The trauma of genocide against the entire Palestinian people by Israel has reached new depths, and the root causes of the decades-long conflict and oppression: illegal occupation, apartheid, and the unchecked impunity of a settler-colonial state remain untouched. Human Rights and Social Justice Lecturer Ihab Shalbak (2023) describes this as the “project of worldmaking by dispossession of land and sovereignty. It is conceptualised as an embodiment and extension of the rule of law in a lawless world.”[10]

The US, sitting as a permanent member of the United Nations Security Council (UNSC), uses its veto power against a resolution that would have paved the way for full UN membership for Palestine. 2024 April 18. Photo by Al Jazeera. Retrieved from https://www.aljazeera.com/news/2024/4/18/palestinian-bid-for-un-membership-set-for-security-council-vote, Creative Commons Attribution, CC BY-NC-SA 4.0
It must be underscored that the dangers facing Palestine have intensified to unprecedented levels amidst the ongoing genocide: a brutal convergence of authoritarianism, corporate profiteering, and unbridled imperialist arrogance emboldened by the failure and explicit complicity of the international community.
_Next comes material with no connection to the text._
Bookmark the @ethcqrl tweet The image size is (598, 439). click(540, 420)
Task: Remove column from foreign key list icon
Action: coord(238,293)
Legal scholars Noura Erakat and John Reynolds (2023) posit, “While processes of formal decolonization have since played out across most of the Global South — notwithstanding the inequalities and violence of the postcolonial state and the neocolonial order — Palestine remains a quintessential site of ongoing settler colonialism and apartheid.”[11]
At the time of writing, the Occupying Power Israel has waged a relentless genocidal and barbaric war on Palestine and the Occupied Palestinian Territories for 566 days. The UN Secretary-General António Guterres described the conditions for Palestinians in Gaza as ‘appalling and apocalyptic’ and repeatedly remarked how the situation in Palestine and the Occupied Palestinian Territories is growing more perilous by the day: “[I]n the occupied West Bank, including East Jerusalem, militarized Israeli security operations, settlement-expansion, evictions, demolitions, violence and threats of annexation are inflicting further pain and injustice.”[12]
Combined figures from the Ministry of Health (MoH) in Gaza and the Israeli authorities reveal the staggering human toll since October 7, 2023: at least 51,266 Palestinians and 1,608 Israelis—15,646 of whom were children—have been killed, and over 116,991 Palestinians and 8,012 Israelis injured as of April 22, 2025.[13] Thousands more remain buried beneath the rubble of their destroyed homes and temporary shelters.
The level of destruction is immense as reported in various reports by the UN Office for the Coordinated Humanitarian Affairs (UNOCHA) and related agencies: 1.95 million people have been projected to face high levels of acute food insecurity; 91% of households have experienced water insecurity; 92% of housing units have been destroyed. Israel has also used an inhumane and internationally prohibited method of warfare, described by the UN Special Rapporteur on the Right to Food (UNSR on the RTF) Michael Fakhri as a “deliberate, international, structural, and long-lasting starvation campaign”—the fastest in modern history—waged against the Palestinian people.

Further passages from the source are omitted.